In [1]:
from collections.abc import MutableMapping
from random import randrange

# Example

In [2]:
freq = dict()
with open("/Users/imad/Documents/dl-zoo/deep-learning-with-pytorch/deep-learning-udacity/sentiment-rnn/data/reviews.txt", "r") as f:
    reviews = f.read().lower().split()
    for s in reviews:
        word = ''.join(char for char in s if s.isalpha())
        if word:
            freq[word] = 1 + freq.get(word, 0)
freq = dict(sorted(freq.items(), key=lambda pair: pair[1], reverse=True))
list(freq.items())[:5]

[('the', 336713),
 ('and', 164107),
 ('a', 163009),
 ('of', 145864),
 ('to', 135720)]

# Map ADT

In [3]:
class MapBase(MutableMapping):
    """Abstract base class that implements map items."""

    class _Item:
        """Class that will store map items as key-value pairs."""

        __slots__ = "_key", "_value"

        def __init__(self, key, value):
            self._key = key
            self._value = value

        def __eq__(self, other):
            return self._key == other._key

        def __ne__(self, other):
            return not (self == other)

        def __lt__(self, other):
            return self._key < other._key

# Unsorted Table Map

In [4]:
class UnsortedTableMap(MapBase):
    """Map implementation using unsorted list (array)."""

    def __init__(self):
        self._table = []

    def __getitem__(self, key):
        for item in self._table:
            if item._key == key:
                return item._value
        raise KeyError(f"KeyError: '{key}'")

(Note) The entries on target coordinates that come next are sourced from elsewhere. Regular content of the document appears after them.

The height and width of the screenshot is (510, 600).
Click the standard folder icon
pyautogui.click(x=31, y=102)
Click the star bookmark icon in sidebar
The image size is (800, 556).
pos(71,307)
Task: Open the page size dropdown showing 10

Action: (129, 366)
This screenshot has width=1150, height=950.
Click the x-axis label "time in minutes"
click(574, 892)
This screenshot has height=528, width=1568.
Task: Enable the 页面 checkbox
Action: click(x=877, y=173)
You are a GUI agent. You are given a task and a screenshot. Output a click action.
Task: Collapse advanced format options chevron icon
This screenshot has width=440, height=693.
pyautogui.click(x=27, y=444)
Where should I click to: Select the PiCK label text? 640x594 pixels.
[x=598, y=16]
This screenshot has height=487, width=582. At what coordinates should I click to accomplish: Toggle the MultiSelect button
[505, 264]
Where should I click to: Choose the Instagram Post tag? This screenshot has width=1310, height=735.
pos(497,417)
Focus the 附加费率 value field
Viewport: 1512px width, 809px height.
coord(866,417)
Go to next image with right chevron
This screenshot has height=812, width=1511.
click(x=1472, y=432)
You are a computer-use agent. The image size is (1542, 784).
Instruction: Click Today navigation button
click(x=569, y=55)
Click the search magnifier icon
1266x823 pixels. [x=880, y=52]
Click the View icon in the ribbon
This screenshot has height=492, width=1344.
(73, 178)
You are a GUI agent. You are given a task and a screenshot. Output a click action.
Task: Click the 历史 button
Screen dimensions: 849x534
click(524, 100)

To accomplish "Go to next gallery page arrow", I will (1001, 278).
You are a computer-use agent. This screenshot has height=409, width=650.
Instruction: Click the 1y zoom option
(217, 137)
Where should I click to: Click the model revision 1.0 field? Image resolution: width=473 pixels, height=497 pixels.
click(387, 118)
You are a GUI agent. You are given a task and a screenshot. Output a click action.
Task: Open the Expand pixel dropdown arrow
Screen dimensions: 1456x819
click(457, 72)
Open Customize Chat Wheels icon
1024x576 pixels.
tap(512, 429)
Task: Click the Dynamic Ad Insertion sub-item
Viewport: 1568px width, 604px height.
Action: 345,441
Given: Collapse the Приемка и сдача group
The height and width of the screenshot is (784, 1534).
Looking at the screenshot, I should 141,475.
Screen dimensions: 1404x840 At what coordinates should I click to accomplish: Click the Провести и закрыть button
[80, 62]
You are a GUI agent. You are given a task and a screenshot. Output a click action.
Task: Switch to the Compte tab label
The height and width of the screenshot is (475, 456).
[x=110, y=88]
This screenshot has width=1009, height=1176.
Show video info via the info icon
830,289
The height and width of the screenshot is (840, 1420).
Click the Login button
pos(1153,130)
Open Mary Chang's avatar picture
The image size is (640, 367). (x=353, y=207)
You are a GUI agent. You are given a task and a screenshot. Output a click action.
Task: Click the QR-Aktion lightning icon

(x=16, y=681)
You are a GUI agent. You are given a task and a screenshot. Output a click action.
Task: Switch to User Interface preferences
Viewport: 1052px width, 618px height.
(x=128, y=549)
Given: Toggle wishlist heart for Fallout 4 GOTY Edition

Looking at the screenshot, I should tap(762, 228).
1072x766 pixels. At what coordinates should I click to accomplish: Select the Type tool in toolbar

    def __setitem__(self, key, value):
        for item in self._table:
            if item._key == key:
                item._value = value
                return
        self._table.append(self._Item(key, value))

    def __delitem__(self, k):
        for i, item in enumerate(self._table):
            if item._key == k:
                self._table.pop(i)
                return
        raise KeyError(f"KeyError: '{k}'") 

    def __len__(self):
        return len(self._table)

    def __iter__(self):
        for item in self._table:
            yield item._key

|Operation | Running Time |
| --- | --- |
| __getitem__ | O(n) |
| __setitem__ | O(n) |
| __delitem__ | O(n) |

In [5]:
unsorted_map = UnsortedTableMap()
unsorted_map['imad'] = 1
unsorted_map['imad'] 

1

In [6]:
len(unsorted_map)

1

In [7]:
del unsorted_map['imad']

In [8]:
len(unsorted_map)

0

# Hash Table

In [9]:
class HashMapBase(MapBase):
    """Abstract base class for map using hash-table with MAD compression."""

    def __init__(self, capacity=11, p=109345121):
        self._table = [None] * capacity
        self._n = 0
        self._prime = p
        self._scale = randrange(1, p - 1)
        self._shift = randrange(p)

    def _hash_function(self, k):
        return (
            (hash(k) * self._scale + self._shift)
            % self._prime
            % len(self._table)
        )

    def __len__(self):
        return self._n

    def __getitem__(self, k):
        j = self._hash_function(k)
        return self._bucket_getitem(j, k)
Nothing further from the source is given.